Doctors in the northern state of Amapá have seen a similar uptick in cases in recent weeks. Aljerry Rêgo, who runs the only dedicated COVID-19 facility left in Macapá, the state capital, said the clinic emptied out in early August. But in mid-October, the 30 available critical care beds began rapidly filling up again. “This is already a worrying trend,” he said. “The last time I had so many patients in ICU was during the peak in May and June.”

Concerns are mounting about how remote areas that often lack health facilities will cope with the surge. In Amazonas, an increase in travel from Manaus to rural areas has in part driven the increase in new cases. “People started returning to the countryside to visit their family members, bringing the virus with them,” Hugo said. “So there was a migration, from the capital to the countryside, which is putting more demand on the public health system there.” In remote parts of the state, patients must travel for days by boat to reach a hospital.

Deaths from COVID-19 are also on the rise nationwide in Brazil’s indigenous communities, rising by one-third over the last month, according to official figures from the country’s indigenous health ministry. Since the start of the pandemic, indigenous groups have recorded more than 38,000 cases and nearly 900 deaths, but a lack of diagnostic testing means the toll is likely much higher.

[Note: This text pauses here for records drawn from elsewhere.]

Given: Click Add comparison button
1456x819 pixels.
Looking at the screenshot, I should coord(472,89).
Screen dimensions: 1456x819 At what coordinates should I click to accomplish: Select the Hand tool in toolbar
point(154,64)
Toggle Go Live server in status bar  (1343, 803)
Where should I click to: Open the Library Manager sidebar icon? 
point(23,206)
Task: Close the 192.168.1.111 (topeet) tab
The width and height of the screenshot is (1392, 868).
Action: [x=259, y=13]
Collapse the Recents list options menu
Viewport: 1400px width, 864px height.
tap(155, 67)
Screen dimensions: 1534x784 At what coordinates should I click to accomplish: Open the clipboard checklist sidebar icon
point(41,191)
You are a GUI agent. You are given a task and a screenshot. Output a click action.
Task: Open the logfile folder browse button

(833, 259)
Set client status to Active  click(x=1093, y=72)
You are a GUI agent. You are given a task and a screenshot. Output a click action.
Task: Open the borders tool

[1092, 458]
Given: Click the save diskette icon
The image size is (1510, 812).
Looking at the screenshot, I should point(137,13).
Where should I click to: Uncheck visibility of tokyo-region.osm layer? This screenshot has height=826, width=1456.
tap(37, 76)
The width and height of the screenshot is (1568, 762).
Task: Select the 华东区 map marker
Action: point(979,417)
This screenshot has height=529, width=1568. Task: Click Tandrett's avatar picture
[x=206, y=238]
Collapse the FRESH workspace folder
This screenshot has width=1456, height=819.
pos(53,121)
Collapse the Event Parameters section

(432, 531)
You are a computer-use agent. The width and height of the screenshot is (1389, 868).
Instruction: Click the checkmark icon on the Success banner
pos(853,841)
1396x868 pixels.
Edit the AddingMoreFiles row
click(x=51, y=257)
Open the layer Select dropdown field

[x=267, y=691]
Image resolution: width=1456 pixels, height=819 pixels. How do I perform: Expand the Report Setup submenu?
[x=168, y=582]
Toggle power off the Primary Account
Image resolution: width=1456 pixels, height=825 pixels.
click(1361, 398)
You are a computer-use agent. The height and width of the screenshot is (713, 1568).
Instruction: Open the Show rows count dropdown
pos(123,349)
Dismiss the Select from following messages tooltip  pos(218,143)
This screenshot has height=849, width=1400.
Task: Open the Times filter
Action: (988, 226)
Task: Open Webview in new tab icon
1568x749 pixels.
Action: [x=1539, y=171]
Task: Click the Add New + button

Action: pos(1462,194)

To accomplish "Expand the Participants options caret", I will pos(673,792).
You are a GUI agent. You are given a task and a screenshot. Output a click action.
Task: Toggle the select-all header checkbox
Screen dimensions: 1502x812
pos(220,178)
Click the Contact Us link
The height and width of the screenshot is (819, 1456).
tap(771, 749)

Advocates say indigenous people are particularly vulnerable, with little assistance from the government. Vanderlecia Ortega dos Santos, a nurse from the Witoto tribe, has cared for around 500 families living in the Parque das Tribos, an indigenous region on the outskirts of Manaus. Most community residents have already experienced symptoms of COVID-19, and some still have lingering side effects. “I’m still really afraid,” dos Santos said. “Here in the Parque das Tribos, we continue to provide preventative guidance to our people. … We don’t know if they can be reinfected.”

The surge in COVID-19 cases coincides with forest fires in the Amazon and the Pantanal wetlands. In these regions, health systems have come under strain as more patients arrive at hospitals sickened by ash and smoke, which compounds the effects of COVID-19. “Our indigenous people who live in areas where the deforestation is really intense, the fires are advancing into their territories, and this is really affecting their health,” dos Santos said. “Respiratory problems increase without a doubt. And for people who are sick with COVID, who have had their lungs really compromised, the smoke only aggravates this.”

Rio de Janeiro’s health system is also coming under renewed pressure, according to health workers. “We’re at a critical level,” said Diana Curado, a doctor at a public hospital in the city’s western outskirts, who noted that she had seen some suspected reinfections. “At this moment, we’re at the limit. … We are running the risk of going back to having people on the waiting list, people dying waiting for an ICU bed.”

While European countries are imposing fresh restrictions, Brazil is unlikely to follow suit. Local governments struggled to impose lockdowns from the start, as far-right President Jair Bolsonaro lashed out against isolation measures and urged people to go back to work. Mayors and governors initially clashed with Bolsonaro, shutting bars, malls, gyms, and beaches across the country. But Bolsonaro’s message resonated with many Brazilians hit by the financial blow of the pandemic. With local elections beginning on Nov. 15, many mayors have caved to political pressure to relax restrictions.

As other countries prepare to confront a second wave of the pandemic, Curado says Brazil has yet to emerge from its initial crisis. “We’re still in the first wave. It’s a wave with no end,” she said.